WHAT TO PRODUCE
Copy out the listing below line for line, changing nothing.

** begin INPUT ROWS **

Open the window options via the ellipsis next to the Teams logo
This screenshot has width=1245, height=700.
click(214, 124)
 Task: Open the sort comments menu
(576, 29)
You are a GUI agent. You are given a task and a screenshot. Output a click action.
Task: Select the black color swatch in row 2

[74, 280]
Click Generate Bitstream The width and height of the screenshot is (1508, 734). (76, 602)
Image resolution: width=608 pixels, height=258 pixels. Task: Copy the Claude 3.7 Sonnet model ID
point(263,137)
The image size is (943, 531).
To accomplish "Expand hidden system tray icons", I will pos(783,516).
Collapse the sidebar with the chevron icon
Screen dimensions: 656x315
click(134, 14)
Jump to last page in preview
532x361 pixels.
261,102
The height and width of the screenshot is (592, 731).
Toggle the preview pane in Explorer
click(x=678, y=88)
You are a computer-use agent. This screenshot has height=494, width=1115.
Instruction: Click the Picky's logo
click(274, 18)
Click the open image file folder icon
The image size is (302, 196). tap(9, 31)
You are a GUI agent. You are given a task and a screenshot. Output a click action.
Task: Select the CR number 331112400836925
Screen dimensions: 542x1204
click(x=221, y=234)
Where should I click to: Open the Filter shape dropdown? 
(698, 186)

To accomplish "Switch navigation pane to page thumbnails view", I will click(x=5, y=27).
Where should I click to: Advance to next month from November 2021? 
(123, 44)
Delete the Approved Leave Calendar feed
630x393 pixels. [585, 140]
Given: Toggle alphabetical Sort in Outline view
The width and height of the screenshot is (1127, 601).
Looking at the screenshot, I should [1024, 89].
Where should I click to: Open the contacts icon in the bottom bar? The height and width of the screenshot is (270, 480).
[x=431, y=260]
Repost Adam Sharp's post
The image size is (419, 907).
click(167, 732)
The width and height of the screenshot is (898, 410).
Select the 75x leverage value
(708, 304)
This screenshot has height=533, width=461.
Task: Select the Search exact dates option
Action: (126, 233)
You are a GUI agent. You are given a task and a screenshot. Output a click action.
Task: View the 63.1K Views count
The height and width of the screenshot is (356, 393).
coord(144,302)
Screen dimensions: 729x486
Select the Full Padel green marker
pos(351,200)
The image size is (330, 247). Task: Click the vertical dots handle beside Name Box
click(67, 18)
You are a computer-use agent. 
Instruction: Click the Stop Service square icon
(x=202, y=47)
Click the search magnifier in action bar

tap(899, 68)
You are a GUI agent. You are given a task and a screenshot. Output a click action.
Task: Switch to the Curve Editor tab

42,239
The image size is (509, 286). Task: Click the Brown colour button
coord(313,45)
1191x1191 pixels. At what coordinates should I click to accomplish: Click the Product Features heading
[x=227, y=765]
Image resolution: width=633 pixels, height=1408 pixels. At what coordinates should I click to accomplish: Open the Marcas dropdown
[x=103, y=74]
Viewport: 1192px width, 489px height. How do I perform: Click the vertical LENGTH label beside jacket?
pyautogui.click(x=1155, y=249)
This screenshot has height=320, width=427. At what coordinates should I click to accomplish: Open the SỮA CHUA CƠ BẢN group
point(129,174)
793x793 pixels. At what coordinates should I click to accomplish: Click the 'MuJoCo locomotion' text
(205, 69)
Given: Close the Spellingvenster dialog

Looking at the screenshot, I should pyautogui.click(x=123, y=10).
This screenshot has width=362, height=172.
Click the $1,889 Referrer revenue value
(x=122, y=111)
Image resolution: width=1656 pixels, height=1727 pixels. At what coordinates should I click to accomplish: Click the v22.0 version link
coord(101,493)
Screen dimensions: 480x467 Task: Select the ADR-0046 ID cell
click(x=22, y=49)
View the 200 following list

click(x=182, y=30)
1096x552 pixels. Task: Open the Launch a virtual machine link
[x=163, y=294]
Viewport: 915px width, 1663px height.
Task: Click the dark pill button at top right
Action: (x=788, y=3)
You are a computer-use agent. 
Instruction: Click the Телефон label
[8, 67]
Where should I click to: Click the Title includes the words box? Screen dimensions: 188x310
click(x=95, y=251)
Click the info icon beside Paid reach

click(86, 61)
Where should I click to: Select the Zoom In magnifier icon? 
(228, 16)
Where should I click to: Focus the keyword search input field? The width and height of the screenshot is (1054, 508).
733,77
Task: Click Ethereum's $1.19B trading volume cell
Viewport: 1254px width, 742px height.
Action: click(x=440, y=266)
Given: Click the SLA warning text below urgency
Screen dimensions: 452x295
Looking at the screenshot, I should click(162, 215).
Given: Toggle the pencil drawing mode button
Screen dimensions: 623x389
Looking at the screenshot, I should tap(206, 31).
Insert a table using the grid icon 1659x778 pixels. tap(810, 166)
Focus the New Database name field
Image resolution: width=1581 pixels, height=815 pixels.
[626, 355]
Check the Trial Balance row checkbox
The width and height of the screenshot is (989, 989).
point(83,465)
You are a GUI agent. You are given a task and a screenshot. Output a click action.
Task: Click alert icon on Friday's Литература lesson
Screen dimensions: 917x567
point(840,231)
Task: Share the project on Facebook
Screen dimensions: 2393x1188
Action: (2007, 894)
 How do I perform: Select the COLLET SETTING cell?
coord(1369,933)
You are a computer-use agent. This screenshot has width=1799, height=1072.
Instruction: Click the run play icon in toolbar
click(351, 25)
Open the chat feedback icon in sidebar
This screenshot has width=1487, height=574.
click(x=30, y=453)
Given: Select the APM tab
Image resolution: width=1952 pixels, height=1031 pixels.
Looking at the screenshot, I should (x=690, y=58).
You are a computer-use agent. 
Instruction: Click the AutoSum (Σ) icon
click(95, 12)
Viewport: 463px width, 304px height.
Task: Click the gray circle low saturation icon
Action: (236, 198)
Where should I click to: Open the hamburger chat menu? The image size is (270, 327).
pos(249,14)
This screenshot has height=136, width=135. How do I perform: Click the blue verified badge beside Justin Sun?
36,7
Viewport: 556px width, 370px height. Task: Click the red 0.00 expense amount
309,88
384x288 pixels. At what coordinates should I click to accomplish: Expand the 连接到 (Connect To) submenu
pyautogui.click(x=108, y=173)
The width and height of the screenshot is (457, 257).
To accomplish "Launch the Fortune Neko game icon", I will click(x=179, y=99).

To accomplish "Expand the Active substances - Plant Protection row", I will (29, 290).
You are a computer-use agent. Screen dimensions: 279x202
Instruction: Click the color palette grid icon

** end INPUT ROWS **

FULL SOLUTION
Open the window options via the ellipsis next to the Teams logo
This screenshot has width=1245, height=700.
click(214, 124)
 Task: Open the sort comments menu
(576, 29)
You are a GUI agent. You are given a task and a screenshot. Output a click action.
Task: Select the black color swatch in row 2

[74, 280]
Click Generate Bitstream The width and height of the screenshot is (1508, 734). (76, 602)
Image resolution: width=608 pixels, height=258 pixels. Task: Copy the Claude 3.7 Sonnet model ID
point(263,137)
The image size is (943, 531).
To accomplish "Expand hidden system tray icons", I will pos(783,516).
Collapse the sidebar with the chevron icon
Screen dimensions: 656x315
click(134, 14)
Jump to last page in preview
532x361 pixels.
261,102
The height and width of the screenshot is (592, 731).
Toggle the preview pane in Explorer
click(x=678, y=88)
You are a computer-use agent. This screenshot has height=494, width=1115.
Instruction: Click the Picky's logo
click(274, 18)
Click the open image file folder icon
The image size is (302, 196). tap(9, 31)
You are a GUI agent. You are given a task and a screenshot. Output a click action.
Task: Select the CR number 331112400836925
Screen dimensions: 542x1204
click(x=221, y=234)
Where should I click to: Open the Filter shape dropdown? 
(698, 186)

To accomplish "Switch navigation pane to page thumbnails view", I will click(x=5, y=27).
Where should I click to: Advance to next month from November 2021? 
(123, 44)
Delete the Approved Leave Calendar feed
630x393 pixels. [585, 140]
Given: Toggle alphabetical Sort in Outline view
The width and height of the screenshot is (1127, 601).
Looking at the screenshot, I should [1024, 89].
Where should I click to: Open the contacts icon in the bottom bar? The height and width of the screenshot is (270, 480).
[x=431, y=260]
Repost Adam Sharp's post
The image size is (419, 907).
click(167, 732)
The width and height of the screenshot is (898, 410).
Select the 75x leverage value
(708, 304)
This screenshot has height=533, width=461.
Task: Select the Search exact dates option
Action: (126, 233)
You are a GUI agent. You are given a task and a screenshot. Output a click action.
Task: View the 63.1K Views count
The height and width of the screenshot is (356, 393).
coord(144,302)
Screen dimensions: 729x486
Select the Full Padel green marker
pos(351,200)
The image size is (330, 247). Task: Click the vertical dots handle beside Name Box
click(67, 18)
You are a computer-use agent. 
Instruction: Click the Stop Service square icon
(x=202, y=47)
Click the search magnifier in action bar

tap(899, 68)
You are a GUI agent. You are given a task and a screenshot. Output a click action.
Task: Switch to the Curve Editor tab

42,239
The image size is (509, 286). Task: Click the Brown colour button
coord(313,45)
1191x1191 pixels. At what coordinates should I click to accomplish: Click the Product Features heading
[x=227, y=765]
Image resolution: width=633 pixels, height=1408 pixels. At what coordinates should I click to accomplish: Open the Marcas dropdown
[x=103, y=74]
Viewport: 1192px width, 489px height. How do I perform: Click the vertical LENGTH label beside jacket?
pyautogui.click(x=1155, y=249)
This screenshot has height=320, width=427. At what coordinates should I click to accomplish: Open the SỮA CHUA CƠ BẢN group
point(129,174)
793x793 pixels. At what coordinates should I click to accomplish: Click the 'MuJoCo locomotion' text
(205, 69)
Given: Close the Spellingvenster dialog

Looking at the screenshot, I should pyautogui.click(x=123, y=10).
This screenshot has width=362, height=172.
Click the $1,889 Referrer revenue value
(x=122, y=111)
Image resolution: width=1656 pixels, height=1727 pixels. At what coordinates should I click to accomplish: Click the v22.0 version link
coord(101,493)
Screen dimensions: 480x467 Task: Select the ADR-0046 ID cell
click(x=22, y=49)
View the 200 following list

click(x=182, y=30)
1096x552 pixels. Task: Open the Launch a virtual machine link
[x=163, y=294]
Viewport: 915px width, 1663px height.
Task: Click the dark pill button at top right
Action: (x=788, y=3)
You are a computer-use agent. 
Instruction: Click the Телефон label
[8, 67]
Where should I click to: Click the Title includes the words box? Screen dimensions: 188x310
click(x=95, y=251)
Click the info icon beside Paid reach

click(86, 61)
Where should I click to: Select the Zoom In magnifier icon? 
(228, 16)
Where should I click to: Focus the keyword search input field? The width and height of the screenshot is (1054, 508).
733,77
Task: Click Ethereum's $1.19B trading volume cell
Viewport: 1254px width, 742px height.
Action: click(x=440, y=266)
Given: Click the SLA warning text below urgency
Screen dimensions: 452x295
Looking at the screenshot, I should click(162, 215).
Given: Toggle the pencil drawing mode button
Screen dimensions: 623x389
Looking at the screenshot, I should tap(206, 31).
Insert a table using the grid icon 1659x778 pixels. tap(810, 166)
Focus the New Database name field
Image resolution: width=1581 pixels, height=815 pixels.
[626, 355]
Check the Trial Balance row checkbox
The width and height of the screenshot is (989, 989).
point(83,465)
You are a GUI agent. You are given a task and a screenshot. Output a click action.
Task: Click alert icon on Friday's Литература lesson
Screen dimensions: 917x567
point(840,231)
Task: Share the project on Facebook
Screen dimensions: 2393x1188
Action: (2007, 894)
 How do I perform: Select the COLLET SETTING cell?
coord(1369,933)
You are a computer-use agent. This screenshot has width=1799, height=1072.
Instruction: Click the run play icon in toolbar
click(351, 25)
Open the chat feedback icon in sidebar
This screenshot has width=1487, height=574.
click(x=30, y=453)
Given: Select the APM tab
Image resolution: width=1952 pixels, height=1031 pixels.
Looking at the screenshot, I should (x=690, y=58).
You are a computer-use agent. 
Instruction: Click the AutoSum (Σ) icon
click(95, 12)
Viewport: 463px width, 304px height.
Task: Click the gray circle low saturation icon
Action: (236, 198)
Where should I click to: Open the hamburger chat menu? The image size is (270, 327).
pos(249,14)
This screenshot has height=136, width=135. How do I perform: Click the blue verified badge beside Justin Sun?
36,7
Viewport: 556px width, 370px height. Task: Click the red 0.00 expense amount
309,88
384x288 pixels. At what coordinates should I click to accomplish: Expand the 连接到 (Connect To) submenu
pyautogui.click(x=108, y=173)
The width and height of the screenshot is (457, 257).
To accomplish "Launch the Fortune Neko game icon", I will click(x=179, y=99).

To accomplish "Expand the Active substances - Plant Protection row", I will (29, 290).
You are a computer-use agent. Screen dimensions: 279x202
Instruction: Click the color palette grid icon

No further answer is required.